• _DIRECTIONS FOR THIS TASK_
The expected output is every entry, repeated word for word.

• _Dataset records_
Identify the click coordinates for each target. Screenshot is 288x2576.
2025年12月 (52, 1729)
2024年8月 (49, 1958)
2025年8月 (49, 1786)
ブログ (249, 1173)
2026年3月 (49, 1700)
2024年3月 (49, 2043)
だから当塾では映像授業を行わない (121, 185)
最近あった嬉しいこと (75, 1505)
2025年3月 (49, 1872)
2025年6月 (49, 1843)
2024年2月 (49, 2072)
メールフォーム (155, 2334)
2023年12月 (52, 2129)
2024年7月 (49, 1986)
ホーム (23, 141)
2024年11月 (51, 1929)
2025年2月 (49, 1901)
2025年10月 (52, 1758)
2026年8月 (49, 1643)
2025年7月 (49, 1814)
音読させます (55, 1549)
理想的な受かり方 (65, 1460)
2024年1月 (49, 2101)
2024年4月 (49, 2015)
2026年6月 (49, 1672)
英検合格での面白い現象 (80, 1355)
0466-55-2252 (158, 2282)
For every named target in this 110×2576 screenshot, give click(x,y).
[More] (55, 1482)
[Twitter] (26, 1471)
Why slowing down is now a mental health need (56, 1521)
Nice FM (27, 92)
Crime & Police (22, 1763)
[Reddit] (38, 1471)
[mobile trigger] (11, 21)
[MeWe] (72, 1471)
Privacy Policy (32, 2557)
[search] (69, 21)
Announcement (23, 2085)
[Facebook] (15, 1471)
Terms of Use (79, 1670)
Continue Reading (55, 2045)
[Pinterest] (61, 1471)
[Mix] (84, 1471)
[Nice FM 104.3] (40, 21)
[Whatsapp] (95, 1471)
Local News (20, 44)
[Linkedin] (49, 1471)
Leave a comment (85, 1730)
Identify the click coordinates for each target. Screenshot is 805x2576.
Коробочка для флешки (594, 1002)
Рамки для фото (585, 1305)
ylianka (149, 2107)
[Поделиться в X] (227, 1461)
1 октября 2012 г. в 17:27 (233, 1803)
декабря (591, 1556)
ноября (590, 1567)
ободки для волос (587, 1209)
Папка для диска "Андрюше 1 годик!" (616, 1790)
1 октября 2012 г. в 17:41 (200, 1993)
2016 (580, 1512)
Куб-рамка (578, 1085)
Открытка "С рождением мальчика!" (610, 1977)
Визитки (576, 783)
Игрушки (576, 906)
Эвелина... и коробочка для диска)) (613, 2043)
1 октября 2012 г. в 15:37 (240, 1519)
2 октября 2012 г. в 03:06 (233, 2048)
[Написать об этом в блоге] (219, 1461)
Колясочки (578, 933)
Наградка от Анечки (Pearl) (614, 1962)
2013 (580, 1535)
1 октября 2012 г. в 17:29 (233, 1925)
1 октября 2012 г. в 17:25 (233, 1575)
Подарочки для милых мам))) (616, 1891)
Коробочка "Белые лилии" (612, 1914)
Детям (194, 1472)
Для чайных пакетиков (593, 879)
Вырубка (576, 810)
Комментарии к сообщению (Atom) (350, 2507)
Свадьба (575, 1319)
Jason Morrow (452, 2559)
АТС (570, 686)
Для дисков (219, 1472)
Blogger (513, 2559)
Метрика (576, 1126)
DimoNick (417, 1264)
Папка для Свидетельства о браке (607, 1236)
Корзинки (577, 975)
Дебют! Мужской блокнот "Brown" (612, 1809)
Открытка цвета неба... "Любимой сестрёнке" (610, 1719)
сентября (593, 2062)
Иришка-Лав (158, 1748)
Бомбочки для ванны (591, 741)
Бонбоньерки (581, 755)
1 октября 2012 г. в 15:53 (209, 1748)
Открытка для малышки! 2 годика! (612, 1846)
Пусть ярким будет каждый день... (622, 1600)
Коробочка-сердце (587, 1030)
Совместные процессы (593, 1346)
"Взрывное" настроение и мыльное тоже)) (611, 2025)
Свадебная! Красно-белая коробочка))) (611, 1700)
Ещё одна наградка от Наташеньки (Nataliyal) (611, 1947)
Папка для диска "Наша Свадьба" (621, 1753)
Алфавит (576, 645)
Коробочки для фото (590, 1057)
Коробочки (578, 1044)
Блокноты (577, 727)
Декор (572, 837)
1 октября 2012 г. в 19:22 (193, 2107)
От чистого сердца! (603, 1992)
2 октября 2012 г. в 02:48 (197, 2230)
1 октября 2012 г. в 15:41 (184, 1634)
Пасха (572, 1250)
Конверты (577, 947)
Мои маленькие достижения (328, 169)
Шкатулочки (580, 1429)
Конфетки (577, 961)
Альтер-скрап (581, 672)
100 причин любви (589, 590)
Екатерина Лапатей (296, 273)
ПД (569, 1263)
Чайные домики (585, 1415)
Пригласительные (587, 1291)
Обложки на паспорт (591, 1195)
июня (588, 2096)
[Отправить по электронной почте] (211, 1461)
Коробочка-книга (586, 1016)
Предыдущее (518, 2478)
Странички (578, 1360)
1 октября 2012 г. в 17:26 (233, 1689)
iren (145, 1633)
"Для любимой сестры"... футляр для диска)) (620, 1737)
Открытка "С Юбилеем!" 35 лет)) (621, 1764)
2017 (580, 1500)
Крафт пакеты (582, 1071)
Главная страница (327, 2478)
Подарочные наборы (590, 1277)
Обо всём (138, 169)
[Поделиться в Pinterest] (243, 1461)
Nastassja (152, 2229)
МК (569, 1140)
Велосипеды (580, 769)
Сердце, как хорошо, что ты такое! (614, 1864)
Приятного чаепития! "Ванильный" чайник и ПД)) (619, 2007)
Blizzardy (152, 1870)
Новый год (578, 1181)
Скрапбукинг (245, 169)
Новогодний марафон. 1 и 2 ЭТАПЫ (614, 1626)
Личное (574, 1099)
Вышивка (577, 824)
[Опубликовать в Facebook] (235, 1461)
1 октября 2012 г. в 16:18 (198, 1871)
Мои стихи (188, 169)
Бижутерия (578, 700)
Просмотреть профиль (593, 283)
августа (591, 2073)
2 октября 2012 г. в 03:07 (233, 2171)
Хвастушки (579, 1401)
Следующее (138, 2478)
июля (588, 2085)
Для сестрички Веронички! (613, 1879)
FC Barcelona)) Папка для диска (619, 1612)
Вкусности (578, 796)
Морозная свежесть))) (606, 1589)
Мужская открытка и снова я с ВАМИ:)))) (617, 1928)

• _ANSWER SECTION_
Identify the click coordinates for each target. Screenshot is 288x2576.
2025年12月 (52, 1729)
2024年8月 (49, 1958)
2025年8月 (49, 1786)
ブログ (249, 1173)
2026年3月 (49, 1700)
2024年3月 (49, 2043)
だから当塾では映像授業を行わない (121, 185)
最近あった嬉しいこと (75, 1505)
2025年3月 (49, 1872)
2025年6月 (49, 1843)
2024年2月 (49, 2072)
メールフォーム (155, 2334)
2023年12月 (52, 2129)
2024年7月 (49, 1986)
ホーム (23, 141)
2024年11月 (51, 1929)
2025年2月 (49, 1901)
2025年10月 (52, 1758)
2026年8月 (49, 1643)
2025年7月 (49, 1814)
音読させます (55, 1549)
理想的な受かり方 (65, 1460)
2024年1月 (49, 2101)
2024年4月 (49, 2015)
2026年6月 (49, 1672)
英検合格での面白い現象 (80, 1355)
0466-55-2252 (158, 2282)
For every named target in this 110×2576 screenshot, give click(x,y).
[More] (55, 1482)
[Twitter] (26, 1471)
Why slowing down is now a mental health need (56, 1521)
Nice FM (27, 92)
Crime & Police (22, 1763)
[Reddit] (38, 1471)
[mobile trigger] (11, 21)
[MeWe] (72, 1471)
Privacy Policy (32, 2557)
[search] (69, 21)
Announcement (23, 2085)
[Facebook] (15, 1471)
Terms of Use (79, 1670)
Continue Reading (55, 2045)
[Pinterest] (61, 1471)
[Mix] (84, 1471)
[Nice FM 104.3] (40, 21)
[Whatsapp] (95, 1471)
Local News (20, 44)
[Linkedin] (49, 1471)
Leave a comment (85, 1730)
Identify the click coordinates for each target. Screenshot is 805x2576.
Коробочка для флешки (594, 1002)
Рамки для фото (585, 1305)
ylianka (149, 2107)
[Поделиться в X] (227, 1461)
1 октября 2012 г. в 17:27 (233, 1803)
декабря (591, 1556)
ноября (590, 1567)
ободки для волос (587, 1209)
Папка для диска "Андрюше 1 годик!" (616, 1790)
1 октября 2012 г. в 17:41 (200, 1993)
2016 (580, 1512)
Куб-рамка (578, 1085)
Открытка "С рождением мальчика!" (610, 1977)
Визитки (576, 783)
Игрушки (576, 906)
Эвелина... и коробочка для диска)) (613, 2043)
1 октября 2012 г. в 15:37 (240, 1519)
2 октября 2012 г. в 03:06 (233, 2048)
[Написать об этом в блоге] (219, 1461)
Колясочки (578, 933)
Наградка от Анечки (Pearl) (614, 1962)
2013 (580, 1535)
1 октября 2012 г. в 17:29 (233, 1925)
1 октября 2012 г. в 17:25 (233, 1575)
Подарочки для милых мам))) (616, 1891)
Коробочка "Белые лилии" (612, 1914)
Детям (194, 1472)
Для чайных пакетиков (593, 879)
Вырубка (576, 810)
Комментарии к сообщению (Atom) (350, 2507)
Свадьба (575, 1319)
Jason Morrow (452, 2559)
АТС (570, 686)
Для дисков (219, 1472)
Blogger (513, 2559)
Метрика (576, 1126)
DimoNick (417, 1264)
Папка для Свидетельства о браке (607, 1236)
Корзинки (577, 975)
Дебют! Мужской блокнот "Brown" (612, 1809)
Открытка цвета неба... "Любимой сестрёнке" (610, 1719)
сентября (593, 2062)
Иришка-Лав (158, 1748)
Бомбочки для ванны (591, 741)
Бонбоньерки (581, 755)
1 октября 2012 г. в 15:53 (209, 1748)
Открытка для малышки! 2 годика! (612, 1846)
Пусть ярким будет каждый день... (622, 1600)
Коробочка-сердце (587, 1030)
Совместные процессы (593, 1346)
"Взрывное" настроение и мыльное тоже)) (611, 2025)
Свадебная! Красно-белая коробочка))) (611, 1700)
Ещё одна наградка от Наташеньки (Nataliyal) (611, 1947)
Папка для диска "Наша Свадьба" (621, 1753)
Алфавит (576, 645)
Коробочки для фото (590, 1057)
Коробочки (578, 1044)
Блокноты (577, 727)
Декор (572, 837)
1 октября 2012 г. в 19:22 (193, 2107)
От чистого сердца! (603, 1992)
2 октября 2012 г. в 02:48 (197, 2230)
1 октября 2012 г. в 15:41 (184, 1634)
Пасха (572, 1250)
Конверты (577, 947)
Мои маленькие достижения (328, 169)
Шкатулочки (580, 1429)
Конфетки (577, 961)
Альтер-скрап (581, 672)
100 причин любви (589, 590)
Екатерина Лапатей (296, 273)
ПД (569, 1263)
Чайные домики (585, 1415)
Пригласительные (587, 1291)
Обложки на паспорт (591, 1195)
июня (588, 2096)
[Отправить по электронной почте] (211, 1461)
Коробочка-книга (586, 1016)
Предыдущее (518, 2478)
Странички (578, 1360)
1 октября 2012 г. в 17:26 (233, 1689)
iren (145, 1633)
"Для любимой сестры"... футляр для диска)) (620, 1737)
Открытка "С Юбилеем!" 35 лет)) (621, 1764)
2017 (580, 1500)
Крафт пакеты (582, 1071)
Главная страница (327, 2478)
Подарочные наборы (590, 1277)
Обо всём (138, 169)
[Поделиться в Pinterest] (243, 1461)
Nastassja (152, 2229)
МК (569, 1140)
Велосипеды (580, 769)
Сердце, как хорошо, что ты такое! (614, 1864)
Приятного чаепития! "Ванильный" чайник и ПД)) (619, 2007)
Blizzardy (152, 1870)
Новый год (578, 1181)
Скрапбукинг (245, 169)
Новогодний марафон. 1 и 2 ЭТАПЫ (614, 1626)
Личное (574, 1099)
Вышивка (577, 824)
[Опубликовать в Facebook] (235, 1461)
1 октября 2012 г. в 16:18 (198, 1871)
Мои стихи (188, 169)
Бижутерия (578, 700)
Просмотреть профиль (593, 283)
августа (591, 2073)
2 октября 2012 г. в 03:07 (233, 2171)
Хвастушки (579, 1401)
Следующее (138, 2478)
июля (588, 2085)
Для сестрички Веронички! (613, 1879)
FC Barcelona)) Папка для диска (619, 1612)
Вкусности (578, 796)
Морозная свежесть))) (606, 1589)
Мужская открытка и снова я с ВАМИ:)))) (617, 1928)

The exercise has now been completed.